I don't think he was saying that they were complicit in their own deaths, rather that he considered it odd that despite the deaths they carried on with their pilgrimage. This is down to a lack of understanding of the religious factors involved - the deaths of pilgrims within this religious structure is of infinitely less value than the pilgrimage itself. Look at the Hajj, which regularly results in multiple crushing deaths - they do not try to cancel it, or even control it - do we really understand the self-mutilation which accompanies the Hajj, and should that be a reason to try to control it or regulate it by our western standards?. Of course not, and to apply our cultural standards to other cultures is naive. I expect they would be unable to understand how we could carry on a football match after crushing deaths, or a lady being hit by a flare, or someone having a heart attack and dying - it's not religion, so how could that be more important than someone's life?
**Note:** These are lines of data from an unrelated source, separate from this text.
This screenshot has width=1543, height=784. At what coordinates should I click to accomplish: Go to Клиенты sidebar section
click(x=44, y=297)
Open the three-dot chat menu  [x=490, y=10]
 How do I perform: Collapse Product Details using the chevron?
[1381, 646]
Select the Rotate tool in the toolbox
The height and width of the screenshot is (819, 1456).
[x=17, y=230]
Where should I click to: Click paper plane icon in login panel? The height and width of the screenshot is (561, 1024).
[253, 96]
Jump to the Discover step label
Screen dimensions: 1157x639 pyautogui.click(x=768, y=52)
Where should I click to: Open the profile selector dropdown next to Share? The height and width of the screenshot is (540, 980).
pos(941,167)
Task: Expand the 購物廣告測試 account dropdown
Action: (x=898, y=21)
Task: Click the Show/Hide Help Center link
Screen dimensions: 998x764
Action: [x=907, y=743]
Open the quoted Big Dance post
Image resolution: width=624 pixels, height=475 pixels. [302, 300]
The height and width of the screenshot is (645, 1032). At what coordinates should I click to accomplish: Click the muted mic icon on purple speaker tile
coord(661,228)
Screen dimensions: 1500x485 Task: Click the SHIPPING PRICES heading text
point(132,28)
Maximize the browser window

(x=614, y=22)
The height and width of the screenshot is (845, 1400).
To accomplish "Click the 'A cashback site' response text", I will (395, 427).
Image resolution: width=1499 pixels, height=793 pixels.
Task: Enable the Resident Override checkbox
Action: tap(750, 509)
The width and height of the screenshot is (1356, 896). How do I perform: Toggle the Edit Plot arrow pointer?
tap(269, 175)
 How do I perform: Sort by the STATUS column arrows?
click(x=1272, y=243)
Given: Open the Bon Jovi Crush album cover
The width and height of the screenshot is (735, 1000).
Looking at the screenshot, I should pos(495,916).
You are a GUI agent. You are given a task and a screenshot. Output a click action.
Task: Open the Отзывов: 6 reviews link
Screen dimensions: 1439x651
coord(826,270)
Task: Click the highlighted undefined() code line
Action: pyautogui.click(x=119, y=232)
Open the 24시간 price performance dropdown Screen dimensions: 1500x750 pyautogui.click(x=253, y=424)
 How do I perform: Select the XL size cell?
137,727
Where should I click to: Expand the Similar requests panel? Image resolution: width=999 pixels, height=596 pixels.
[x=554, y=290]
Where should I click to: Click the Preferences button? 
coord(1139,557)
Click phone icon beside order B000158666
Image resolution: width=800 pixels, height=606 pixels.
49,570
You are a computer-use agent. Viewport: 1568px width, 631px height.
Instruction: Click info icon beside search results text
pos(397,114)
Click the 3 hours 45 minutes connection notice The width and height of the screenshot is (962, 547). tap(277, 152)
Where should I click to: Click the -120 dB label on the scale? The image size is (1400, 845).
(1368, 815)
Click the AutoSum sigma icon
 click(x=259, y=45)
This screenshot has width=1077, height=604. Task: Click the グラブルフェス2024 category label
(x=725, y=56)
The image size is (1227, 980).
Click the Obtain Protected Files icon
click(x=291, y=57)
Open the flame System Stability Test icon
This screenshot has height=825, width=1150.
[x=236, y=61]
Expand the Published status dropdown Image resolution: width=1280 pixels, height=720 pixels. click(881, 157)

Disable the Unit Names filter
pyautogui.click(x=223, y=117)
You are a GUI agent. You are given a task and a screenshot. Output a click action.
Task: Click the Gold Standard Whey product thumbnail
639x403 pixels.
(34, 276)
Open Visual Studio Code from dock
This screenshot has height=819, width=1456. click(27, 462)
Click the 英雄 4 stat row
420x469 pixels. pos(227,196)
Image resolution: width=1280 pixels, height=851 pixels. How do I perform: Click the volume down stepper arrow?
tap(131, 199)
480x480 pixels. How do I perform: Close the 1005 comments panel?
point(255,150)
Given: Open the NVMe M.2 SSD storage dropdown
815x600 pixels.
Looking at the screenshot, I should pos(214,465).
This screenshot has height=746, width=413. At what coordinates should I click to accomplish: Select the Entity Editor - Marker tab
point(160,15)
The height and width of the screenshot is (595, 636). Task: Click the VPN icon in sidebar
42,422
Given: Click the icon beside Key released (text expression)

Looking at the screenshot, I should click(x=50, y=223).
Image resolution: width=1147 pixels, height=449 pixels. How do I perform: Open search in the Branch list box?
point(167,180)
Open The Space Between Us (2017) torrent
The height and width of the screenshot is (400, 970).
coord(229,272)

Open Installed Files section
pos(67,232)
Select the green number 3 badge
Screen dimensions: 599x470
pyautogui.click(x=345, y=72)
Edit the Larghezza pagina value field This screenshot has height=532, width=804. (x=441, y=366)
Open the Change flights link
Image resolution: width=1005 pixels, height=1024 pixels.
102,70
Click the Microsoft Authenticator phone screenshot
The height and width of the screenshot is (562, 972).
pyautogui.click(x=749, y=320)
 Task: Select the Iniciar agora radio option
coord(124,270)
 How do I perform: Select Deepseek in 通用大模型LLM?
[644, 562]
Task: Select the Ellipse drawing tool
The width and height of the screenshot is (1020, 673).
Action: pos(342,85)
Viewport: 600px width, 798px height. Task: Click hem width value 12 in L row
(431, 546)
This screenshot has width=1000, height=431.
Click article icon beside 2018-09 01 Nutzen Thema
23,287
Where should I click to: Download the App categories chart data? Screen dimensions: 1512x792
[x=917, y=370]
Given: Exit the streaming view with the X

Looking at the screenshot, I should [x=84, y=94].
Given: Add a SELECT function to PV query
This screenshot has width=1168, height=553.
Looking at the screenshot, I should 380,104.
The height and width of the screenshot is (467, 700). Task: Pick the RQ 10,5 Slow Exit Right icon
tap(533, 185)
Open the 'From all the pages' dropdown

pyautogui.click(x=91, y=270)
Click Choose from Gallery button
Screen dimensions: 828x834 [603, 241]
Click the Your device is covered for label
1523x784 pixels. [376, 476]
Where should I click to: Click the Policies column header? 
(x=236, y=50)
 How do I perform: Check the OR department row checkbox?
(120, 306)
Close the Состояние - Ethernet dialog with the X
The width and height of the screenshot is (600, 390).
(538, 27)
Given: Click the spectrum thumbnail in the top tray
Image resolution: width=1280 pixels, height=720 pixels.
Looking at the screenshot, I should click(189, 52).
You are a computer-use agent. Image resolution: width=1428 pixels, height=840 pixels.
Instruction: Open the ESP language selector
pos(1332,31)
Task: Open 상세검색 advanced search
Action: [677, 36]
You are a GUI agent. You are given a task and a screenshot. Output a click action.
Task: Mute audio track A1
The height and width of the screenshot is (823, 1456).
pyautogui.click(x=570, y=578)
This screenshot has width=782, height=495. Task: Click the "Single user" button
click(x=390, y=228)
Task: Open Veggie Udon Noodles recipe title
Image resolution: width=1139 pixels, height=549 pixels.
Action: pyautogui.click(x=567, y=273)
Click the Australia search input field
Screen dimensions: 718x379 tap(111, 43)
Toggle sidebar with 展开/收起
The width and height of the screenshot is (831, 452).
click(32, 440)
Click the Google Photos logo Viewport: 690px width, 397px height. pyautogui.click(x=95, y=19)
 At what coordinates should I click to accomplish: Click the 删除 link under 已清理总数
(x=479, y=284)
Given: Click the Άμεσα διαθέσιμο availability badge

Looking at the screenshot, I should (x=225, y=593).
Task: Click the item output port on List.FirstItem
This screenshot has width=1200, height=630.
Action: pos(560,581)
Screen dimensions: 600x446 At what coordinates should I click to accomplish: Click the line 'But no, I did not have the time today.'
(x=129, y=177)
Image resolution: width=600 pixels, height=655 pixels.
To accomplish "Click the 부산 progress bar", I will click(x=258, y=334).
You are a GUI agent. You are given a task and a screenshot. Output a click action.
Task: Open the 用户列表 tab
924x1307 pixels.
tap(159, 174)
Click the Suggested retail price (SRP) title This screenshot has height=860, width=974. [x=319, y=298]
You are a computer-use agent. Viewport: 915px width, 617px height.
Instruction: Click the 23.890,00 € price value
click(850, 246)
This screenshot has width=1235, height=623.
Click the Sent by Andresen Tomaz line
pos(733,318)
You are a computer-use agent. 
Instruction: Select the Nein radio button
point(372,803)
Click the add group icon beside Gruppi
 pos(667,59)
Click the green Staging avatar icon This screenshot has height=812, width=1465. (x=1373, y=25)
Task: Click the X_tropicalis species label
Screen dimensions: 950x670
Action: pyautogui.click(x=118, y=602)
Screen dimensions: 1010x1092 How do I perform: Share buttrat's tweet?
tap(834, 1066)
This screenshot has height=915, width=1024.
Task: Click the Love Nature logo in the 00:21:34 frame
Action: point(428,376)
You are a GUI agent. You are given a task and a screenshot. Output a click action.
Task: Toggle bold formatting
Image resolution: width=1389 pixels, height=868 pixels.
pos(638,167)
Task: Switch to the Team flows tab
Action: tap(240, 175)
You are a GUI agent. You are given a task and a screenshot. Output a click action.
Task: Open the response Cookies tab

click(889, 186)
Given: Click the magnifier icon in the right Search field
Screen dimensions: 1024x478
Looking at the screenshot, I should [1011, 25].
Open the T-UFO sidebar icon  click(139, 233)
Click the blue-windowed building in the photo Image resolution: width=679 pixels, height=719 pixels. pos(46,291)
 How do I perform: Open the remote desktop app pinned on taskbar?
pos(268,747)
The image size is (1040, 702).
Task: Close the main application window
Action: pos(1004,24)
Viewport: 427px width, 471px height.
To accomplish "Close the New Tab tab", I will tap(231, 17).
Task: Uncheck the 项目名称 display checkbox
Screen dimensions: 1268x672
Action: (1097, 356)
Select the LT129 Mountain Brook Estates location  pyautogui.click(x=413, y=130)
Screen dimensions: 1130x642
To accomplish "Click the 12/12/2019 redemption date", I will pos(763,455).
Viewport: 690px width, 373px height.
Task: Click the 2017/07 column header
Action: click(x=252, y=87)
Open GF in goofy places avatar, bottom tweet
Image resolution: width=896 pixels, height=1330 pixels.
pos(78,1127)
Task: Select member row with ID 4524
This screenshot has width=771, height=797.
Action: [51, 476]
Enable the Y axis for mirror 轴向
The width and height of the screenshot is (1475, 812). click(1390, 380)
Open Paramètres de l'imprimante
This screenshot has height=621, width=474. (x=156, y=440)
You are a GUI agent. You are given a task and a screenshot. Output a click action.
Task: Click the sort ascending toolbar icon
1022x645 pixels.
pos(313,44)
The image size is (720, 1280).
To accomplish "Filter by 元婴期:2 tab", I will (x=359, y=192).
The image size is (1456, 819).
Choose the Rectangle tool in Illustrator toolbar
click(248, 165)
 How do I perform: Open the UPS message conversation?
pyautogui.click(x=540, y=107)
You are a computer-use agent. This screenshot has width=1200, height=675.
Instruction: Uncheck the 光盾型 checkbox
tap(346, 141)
The follow up story, which has been given less attention, shows the mourning which has taken place following the main event of the pilgrimage. His lack of sympathetic feeling is probably more aligned to lack of empathetic feeling - hundreds more deaths in a morass of thousands is not likely to suddenly pluck someone's heart strings. Desensitisation is a definite factor - you can download the Perl beheading for mobile phones for chrissakes - why would you want to? People are ever more curious, and ever more desensitised, which has been blamed on everything from 24 hours news channels to computer games.

As for the "snobbish" comments regarding football deaths - I didn't think the Sun was a particularly snobbish comic - they are still effectively banned from sale in some parts of Merseyside for the allegations they made. It is more frequently the broadsheets which are keen to denigrate football supporters as being quite some way below rugby union followers, but marginally above convicted war criminals.
 




HampshireSeagulls said:
Desensitisation is a definite factor

Maybe, but in this case, there are far more "active" factors at work - anti-Arab bigotry, political bitterness, xenophobic ignorance.
 


HampshireSeagulls

Moulding Generation Z
Jul 19, 2005
5,264
Bedford
..and helped by reporting like this...

http://news.bbc.co.uk/1/hi/uk/4206708.stm

...adding some more fuel to the fires of anti-Arab feeling. Al-Jazeera were wondering why the US shot some of their reporters during the conflict - I think that kevlar jackets should now be part of contract negotiations. This is amazingly irresponsible broadcasting by Al-Jazeera, and serves only to widen the divide and exacerbate the problem.